I was at Murphy and Son's, purveyors of fine finings to the brewing industry, the other week. The BFBi had organised a technical trade day and I'm always keen to keep up with my CPD. Sadly, as a Collecting Presents Day it was a bit of a flop as a biro and a bottle opener was about it. But on the plus side some of the talks were quite interesting.
In particular the talk on brewing liquor (water) treatment solved one of the mysteries of mashing that has had me perplexed for some time. Back in the day a certain town became famous for making certain types of beer using their distinctive local waters. Pale Ales made from the gypsum rich water of Burton-upon-Trent, Porters and Stouts from hard London water and pale lagers from the soft water of Pilsen are some well known examples.
Some of this I can understand. The dark grains used in stouts and porters lower the pH of the mash to an optimum level, offsetting the buffering action of the high concentration of carbonate in London water. But pilsners and pale ales? Both are made with very similar types of malt so how can very soft water and hard gypsum rich water both be ideal? The answer it seems is the different mashing techniques used. Though the malt may be similar the barley is different. Superior British barley being low in protein means a straight forward infusion mash can be used, with the malt and the liquor being mashed at around 65°C. Inferior foreign barley being high in protein traditionally had a stepped temperature decoction mash, starting at a low temperature and being raised in stages.

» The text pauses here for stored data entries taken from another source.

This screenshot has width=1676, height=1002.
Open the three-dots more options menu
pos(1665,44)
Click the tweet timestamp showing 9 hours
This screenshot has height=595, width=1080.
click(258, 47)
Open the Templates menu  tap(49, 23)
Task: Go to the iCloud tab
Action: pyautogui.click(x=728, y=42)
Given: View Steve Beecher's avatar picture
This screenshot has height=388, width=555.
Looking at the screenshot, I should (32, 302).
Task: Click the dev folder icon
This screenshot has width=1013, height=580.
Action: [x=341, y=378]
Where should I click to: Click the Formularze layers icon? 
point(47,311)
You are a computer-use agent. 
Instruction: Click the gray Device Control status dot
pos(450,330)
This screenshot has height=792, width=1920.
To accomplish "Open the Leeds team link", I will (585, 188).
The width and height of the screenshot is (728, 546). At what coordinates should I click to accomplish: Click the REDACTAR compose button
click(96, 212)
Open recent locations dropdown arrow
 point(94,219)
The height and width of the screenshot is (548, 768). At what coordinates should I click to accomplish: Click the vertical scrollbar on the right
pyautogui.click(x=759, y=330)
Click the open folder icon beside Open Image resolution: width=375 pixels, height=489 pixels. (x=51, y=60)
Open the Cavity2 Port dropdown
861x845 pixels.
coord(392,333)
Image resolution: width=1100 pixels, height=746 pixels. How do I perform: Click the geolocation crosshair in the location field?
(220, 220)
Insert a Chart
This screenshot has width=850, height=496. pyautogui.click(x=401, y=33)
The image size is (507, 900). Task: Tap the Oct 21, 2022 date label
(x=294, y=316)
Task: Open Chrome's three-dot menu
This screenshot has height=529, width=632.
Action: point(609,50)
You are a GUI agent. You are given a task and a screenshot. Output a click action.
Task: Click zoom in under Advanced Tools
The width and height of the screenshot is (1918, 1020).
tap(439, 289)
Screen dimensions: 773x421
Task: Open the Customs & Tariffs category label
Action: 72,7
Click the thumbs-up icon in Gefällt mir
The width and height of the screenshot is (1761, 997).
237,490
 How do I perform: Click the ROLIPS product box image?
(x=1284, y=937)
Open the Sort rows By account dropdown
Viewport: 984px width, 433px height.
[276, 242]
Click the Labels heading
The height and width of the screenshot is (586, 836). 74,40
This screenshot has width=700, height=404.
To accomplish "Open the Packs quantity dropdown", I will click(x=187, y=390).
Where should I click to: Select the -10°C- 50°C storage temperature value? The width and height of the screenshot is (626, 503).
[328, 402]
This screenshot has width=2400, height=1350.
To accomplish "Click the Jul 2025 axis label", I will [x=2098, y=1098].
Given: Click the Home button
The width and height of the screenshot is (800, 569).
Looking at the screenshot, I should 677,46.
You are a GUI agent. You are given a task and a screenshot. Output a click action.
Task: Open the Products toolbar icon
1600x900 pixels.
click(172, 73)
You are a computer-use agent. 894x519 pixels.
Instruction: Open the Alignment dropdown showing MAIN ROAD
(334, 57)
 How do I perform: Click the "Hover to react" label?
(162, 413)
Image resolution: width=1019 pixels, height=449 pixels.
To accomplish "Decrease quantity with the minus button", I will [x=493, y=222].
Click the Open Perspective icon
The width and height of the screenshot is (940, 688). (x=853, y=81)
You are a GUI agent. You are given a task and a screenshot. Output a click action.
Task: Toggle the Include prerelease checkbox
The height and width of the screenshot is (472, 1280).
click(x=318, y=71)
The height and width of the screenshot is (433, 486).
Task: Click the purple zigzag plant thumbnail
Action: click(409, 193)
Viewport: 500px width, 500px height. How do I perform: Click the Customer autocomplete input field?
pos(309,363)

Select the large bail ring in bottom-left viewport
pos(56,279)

I'd always thought the importance of decoction mashing was the 'protein rest' stage where proteolytic enzymes can work at their optimum temperatures, but it must be important for the breakdown of starch too. Brewing liquor for infusion mashes needs to be high in calcium as the calcium stabilises the α-amylase enzyme required for starch breakdown at high temperatures. With the complex process of temperature rises it seems decoction mashing removes this need and allows our continental cousins to make pale beers with low calcium water.